## Your goal
Rewrite the entries from the line with "Viewport: 203px width, 127px" up to and including the line with "Looking at the screenshot, I should [x=419, y=198].", swapping "sidebar" for "side panel" and leaving everything else unchanged.

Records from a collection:
=-=-=

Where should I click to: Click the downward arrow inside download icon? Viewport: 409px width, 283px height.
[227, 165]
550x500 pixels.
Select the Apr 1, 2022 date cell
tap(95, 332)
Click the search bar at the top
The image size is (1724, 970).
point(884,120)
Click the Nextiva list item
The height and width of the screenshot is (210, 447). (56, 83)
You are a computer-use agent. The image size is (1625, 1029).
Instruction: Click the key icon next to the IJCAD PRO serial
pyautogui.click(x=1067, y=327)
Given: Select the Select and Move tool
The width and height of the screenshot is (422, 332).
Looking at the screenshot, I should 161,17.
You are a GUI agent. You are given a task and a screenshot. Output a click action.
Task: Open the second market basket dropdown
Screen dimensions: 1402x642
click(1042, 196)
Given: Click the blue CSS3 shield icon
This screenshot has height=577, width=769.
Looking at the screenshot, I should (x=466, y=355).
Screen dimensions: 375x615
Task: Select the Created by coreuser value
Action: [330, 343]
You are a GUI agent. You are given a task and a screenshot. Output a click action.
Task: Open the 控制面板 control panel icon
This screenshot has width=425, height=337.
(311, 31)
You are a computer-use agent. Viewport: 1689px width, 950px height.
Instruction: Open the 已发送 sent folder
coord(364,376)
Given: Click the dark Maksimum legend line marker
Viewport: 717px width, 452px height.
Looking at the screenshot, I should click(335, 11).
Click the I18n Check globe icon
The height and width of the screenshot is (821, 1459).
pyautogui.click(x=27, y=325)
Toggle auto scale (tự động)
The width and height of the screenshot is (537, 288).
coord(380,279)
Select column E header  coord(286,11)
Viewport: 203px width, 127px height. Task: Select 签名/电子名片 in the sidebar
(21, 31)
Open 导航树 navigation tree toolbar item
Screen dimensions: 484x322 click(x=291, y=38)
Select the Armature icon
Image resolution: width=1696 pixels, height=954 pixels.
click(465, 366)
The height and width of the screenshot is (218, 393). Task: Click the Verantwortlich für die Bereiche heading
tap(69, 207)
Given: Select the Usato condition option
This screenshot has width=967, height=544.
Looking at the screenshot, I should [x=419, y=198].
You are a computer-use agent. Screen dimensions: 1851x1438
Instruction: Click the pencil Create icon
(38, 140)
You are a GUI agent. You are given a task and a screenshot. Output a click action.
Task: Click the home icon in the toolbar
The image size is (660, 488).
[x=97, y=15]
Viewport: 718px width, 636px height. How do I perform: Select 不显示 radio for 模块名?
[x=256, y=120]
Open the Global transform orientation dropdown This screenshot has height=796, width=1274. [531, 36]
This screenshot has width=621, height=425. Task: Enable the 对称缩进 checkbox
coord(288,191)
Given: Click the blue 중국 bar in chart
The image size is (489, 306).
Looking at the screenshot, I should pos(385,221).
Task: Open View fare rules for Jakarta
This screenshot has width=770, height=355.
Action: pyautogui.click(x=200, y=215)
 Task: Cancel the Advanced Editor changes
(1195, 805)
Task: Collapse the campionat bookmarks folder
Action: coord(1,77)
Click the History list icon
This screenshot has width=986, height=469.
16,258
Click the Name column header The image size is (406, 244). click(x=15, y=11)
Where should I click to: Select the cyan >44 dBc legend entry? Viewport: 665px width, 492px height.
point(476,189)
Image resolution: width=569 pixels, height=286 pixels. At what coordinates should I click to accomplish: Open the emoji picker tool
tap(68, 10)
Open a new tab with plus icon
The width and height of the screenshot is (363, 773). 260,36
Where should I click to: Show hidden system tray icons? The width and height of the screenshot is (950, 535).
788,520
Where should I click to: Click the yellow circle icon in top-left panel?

=-=-=

## Output for this task
Viewport: 203px width, 127px height. Task: Select 签名/电子名片 in the side panel
(21, 31)
Open 导航树 navigation tree toolbar item
Screen dimensions: 484x322 click(x=291, y=38)
Select the Armature icon
Image resolution: width=1696 pixels, height=954 pixels.
click(465, 366)
The height and width of the screenshot is (218, 393). Task: Click the Verantwortlich für die Bereiche heading
tap(69, 207)
Given: Select the Usato condition option
This screenshot has width=967, height=544.
Looking at the screenshot, I should [x=419, y=198].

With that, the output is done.